Создать МГШ предложила группа офицеров флота во главе с малоизвестным тогда еще лейтенантом Александром Колчаком, которая, опираясь на опыт провальной войны с Японией, считала, что для ведения современной войны России непременно нужен Морской генштаб, какие уже существовали в Японии и Германии, являясь совершенно необходимыми при переходе флота с парусов на пар. Проект был одобрен морским министром Диковым. Расходы на содержание двух десятков человек должны были составить менее 100 тысяч рублей в год. Госдума утвердила проект годом ранее, но в Госсовете Витте понял, что это его звездный час, и начал поход на «необдуманные расходы» и «вторжение в военную сферу, которая является исключительной компетенцией государя». Проект удалось продавить, но большинством всего в 12 голосов. Естественно, дело как надо тут же преподнесли монарху, который заподозрил в нем подкоп под самодержавие и собственные прерогативы, неожиданно для премьера отказавшись подписывать (накануне ему устроила истерику императрица, требуя отставки «твоего дерзкого презуса»). И это когда только-только закончился Боснийский кризис.
Удар был явно нацелен по Столыпину и Коковцову. Расстроенный таким афронтом, премьер в письме царю поставил вопрос о возможности своей отставки. Николай решил стать в позу и ответил 25 апреля 1909 года: «О доверии или недоверии речи быть не может. Такова моя воля. Помните, что мы живем в России, а не за границей или в Финляндии, а потому я не допускаю мысли о чьей-нибудь отставке». В то же время он подписал рескрипт на имя Столыпина, поручающий тому выработать (совместно с военным и морским министрами) правила, более четко разграничивающие права короны и законодательных палат в военных делах.
Отставка не была принята, но один из членов Госсовета заметил: «Он остался у власти, но власть отошла от него».
Это было первое явное поражение премьера, после которого его влияние и власть покатились под гору. Теперь он ждал развязки со дня на день.
«Мой авторитет подорван, – говорил Столыпин в частном разговоре. – Меня подержат, сколько будет надобно для того, чтобы использовать мои силы, а затем выбросят за борт».
Как писал Александр Солженицын, «и всякий раз к аудиенции (а государю удобно было принимать премьер-министра лишь после 10 вечера, и то не в субботу и не в воскресенье, которое естественно отдать семье и развлечениям; а многие месяцы надо было не экипажем ехать в Петергоф, но поездами в Крым и назад, неделю в дороге, чтобы два дня поработать с государем, а с устранением революционных опасностей государь и на четыре месяца мог отбыть в Германию, отдохнуть на родине супруги), – идя на высочайший прием, всегда готовый к шатким внезапным изменениям высочайшей воли, Столыпин нес в портфеле письменную просьбу об отставке, подписанную сегодняшней датой, – и иногда подавал ее».

§ Фрагмент набора данных:
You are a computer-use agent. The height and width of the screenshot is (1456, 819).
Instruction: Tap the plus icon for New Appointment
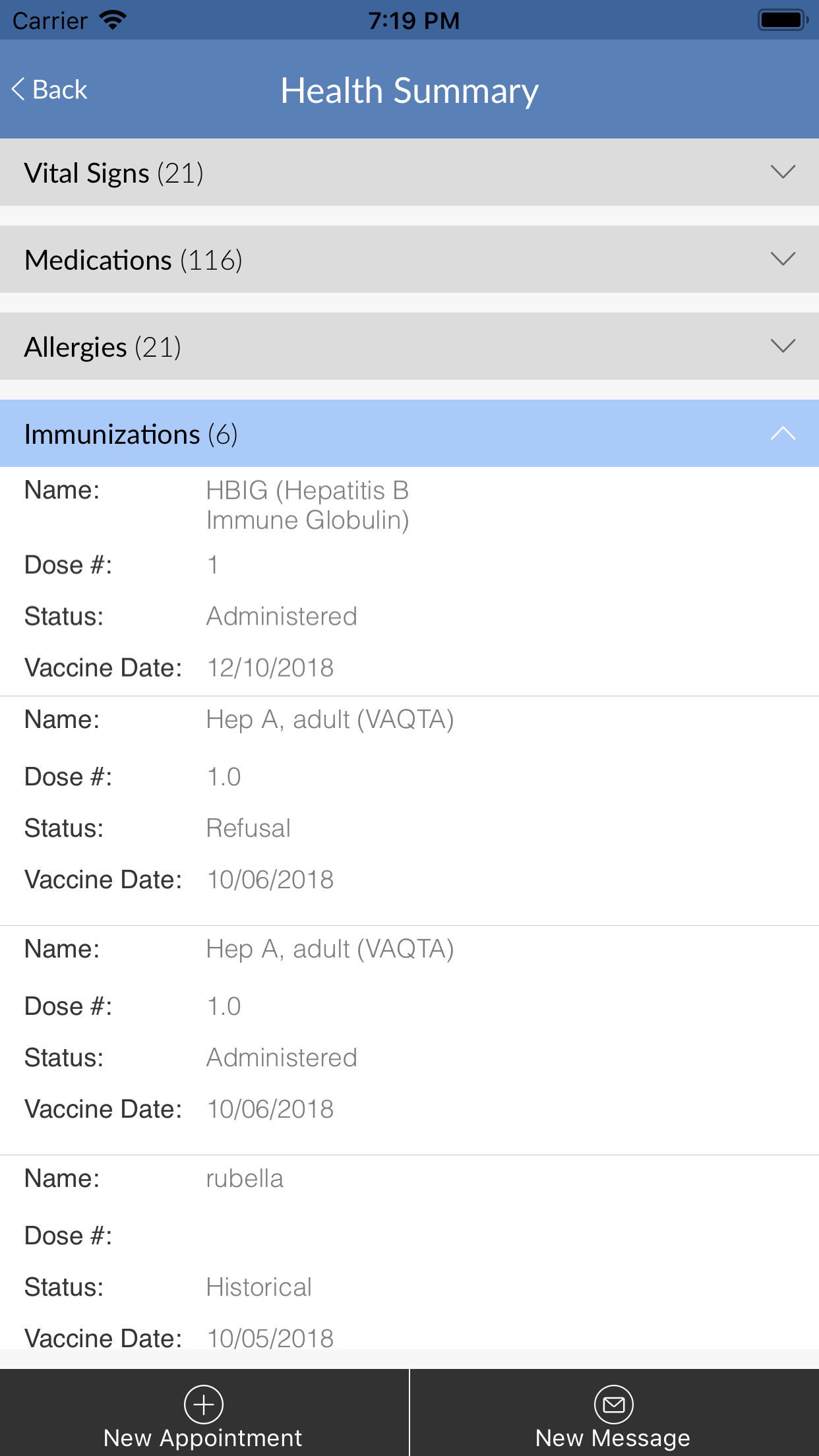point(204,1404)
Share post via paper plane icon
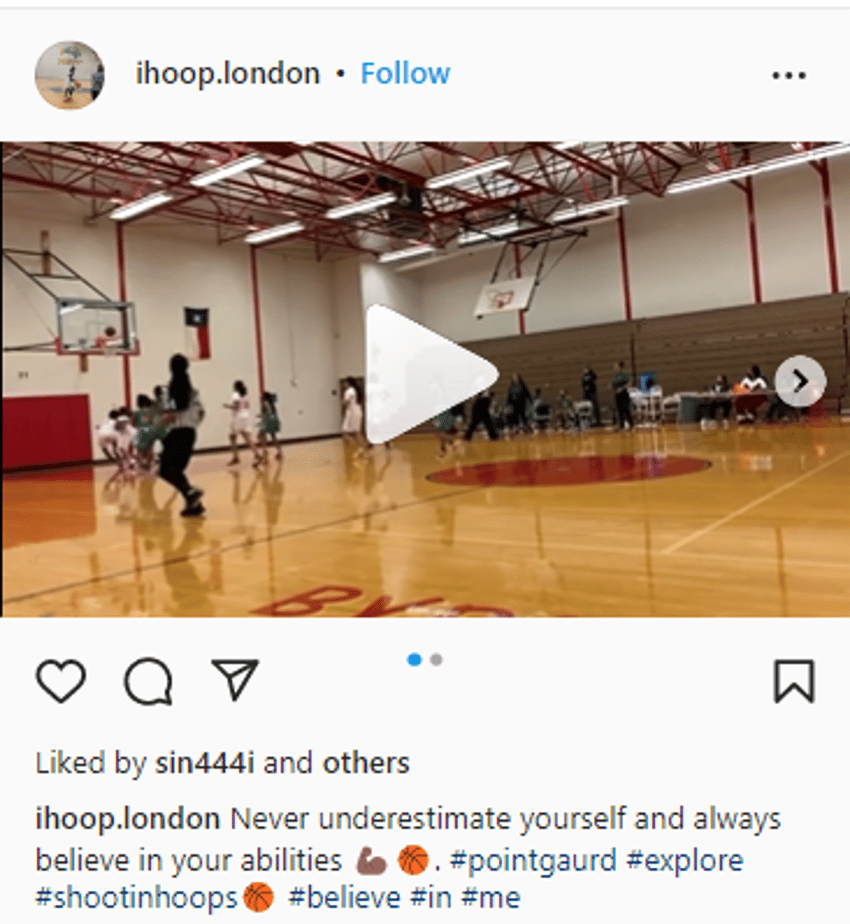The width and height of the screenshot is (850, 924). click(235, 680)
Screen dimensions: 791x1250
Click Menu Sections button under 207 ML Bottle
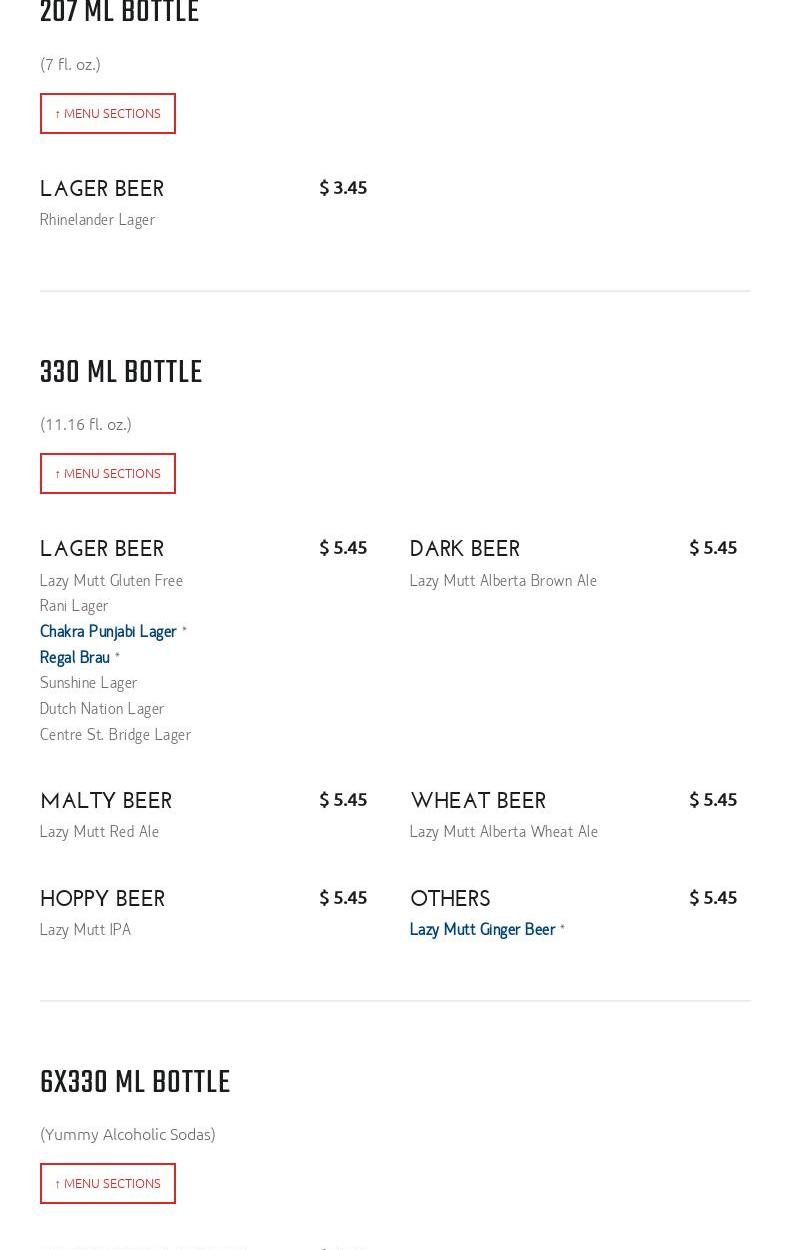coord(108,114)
---
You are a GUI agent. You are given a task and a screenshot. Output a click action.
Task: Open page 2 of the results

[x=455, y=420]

§ Выполните задания:
(1) Ответьте на вопросы по тексту о Столыпине и Морском генштабе.
(а) Кто возглавлял группу офицеров флота, предложившую создать МГШ?
(б) Какой датой помечен ответ Николая на письмо премьера?
(в) Что, по словам Солженицына, Столыпин нес в портфеле на высочайший прием?
(2) Напишите продолжение текста о Столыпине и Морском генштабе, начав сразу после его последнего предложения.

§ Ответы к заданиям:
(1)
(а) Малоизвестный тогда лейтенант Александр Колчак.
(б) 25 апреля 1909 года.
(в) Письменную просьбу об отставке, подписанную сегодняшней датой.

(2)
Теперь против премьера выступали уже не только социалисты и кадеты, но и монархисты (обидел самодержца вторжением в его полномочия), черносотенцы (слишком любит евреев), нацменьшинства (ущемляет в правах в пользу русских), поместное дворянство (напуганы развитием земельной реформы), правые и октябристы (слишком уж активный реформатор, попридержать бы коней), духовенство (слишком печется о правах старообрядцев, уж не безбожник ли?).
Непонимание было даже в среде лучших умов, интеллигенции, «соли земли», которым и пристало, казалось бы, понять широту замыслов и конечные цели реформатора. Наиболее ярко это непонимание и отчуждение проявилось в переписке Столыпина со Львом Толстым. Как вспоминала Мария Бок, «когда мой отец был уже председателем Совета министров, Толстой неоднократно писал ему, обращаясь, как к сыну своего друга. То он упрекал его в излишней строгости, то давал советы, то просил за кого-нибудь. Рассказывая об этих письмах, мой отец лишь руками разводил, говоря, что отказывается понять, как человек, которому дана была прозорливость Толстого, его знание души человеческой и глубокое пониманье жизни, как мог этот гений лепетать детски-беспомощные фразы этих якобы „политических“ писем. Папа́ еще прибавлял, до чего ему тяжело не иметь возможности удовлетворить Льва Николаевича, но исполнение его просьб почти всегда должно было повести за собой неминуемое зло».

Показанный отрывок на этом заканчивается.